Droits humains des détenus à l’Ile Maurice

Fresque réalisée par des détenus dans une prison française.
Fresque réalisée par des détenus dans une prison française.

DIS-MOi Maurice vous apporte aujourd’hui un éclairage sur la situation des détenus à Maurice, notamment concernant le respect de leurs droits humains, ainsi que des suggestions pour améliorer notre État de droit.

L’Ile Maurice est dotée d’une commission indépendante des droits humains et d’un office de médiation. Elle se penche sur les violations/problèmes relatifs aux droits humains, notamment : les mauvais traitements exercés par les forces de sécurité contre les suspects [es] et détenu[e]s, les arrestations arbitraires, les actes d’intimidation envers les médias.

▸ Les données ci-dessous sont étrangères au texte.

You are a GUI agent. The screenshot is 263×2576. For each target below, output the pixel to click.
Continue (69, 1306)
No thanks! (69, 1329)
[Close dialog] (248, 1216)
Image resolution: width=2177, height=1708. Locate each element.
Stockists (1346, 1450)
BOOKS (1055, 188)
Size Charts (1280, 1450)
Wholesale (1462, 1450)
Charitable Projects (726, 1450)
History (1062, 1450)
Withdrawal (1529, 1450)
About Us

Les conditions de détention (malgré des progrès partiels), demeurent inférieures aux standards internationaux. Des cas de corruption au sein de l’administration ont été recensés. Ainsi, des femmes et des personnes séropositives subissent des actes de violence et de discrimination. Plusieurs organismes dénoncent le travail des enfants et des cas d’exploitation sexuelle de mineur[e]s, des cas de travail forcé. Les travailleurs/travailleuses ne sont pas suffisamment protégé[e]s et les syndicats sont intimidés dans le secteur privé.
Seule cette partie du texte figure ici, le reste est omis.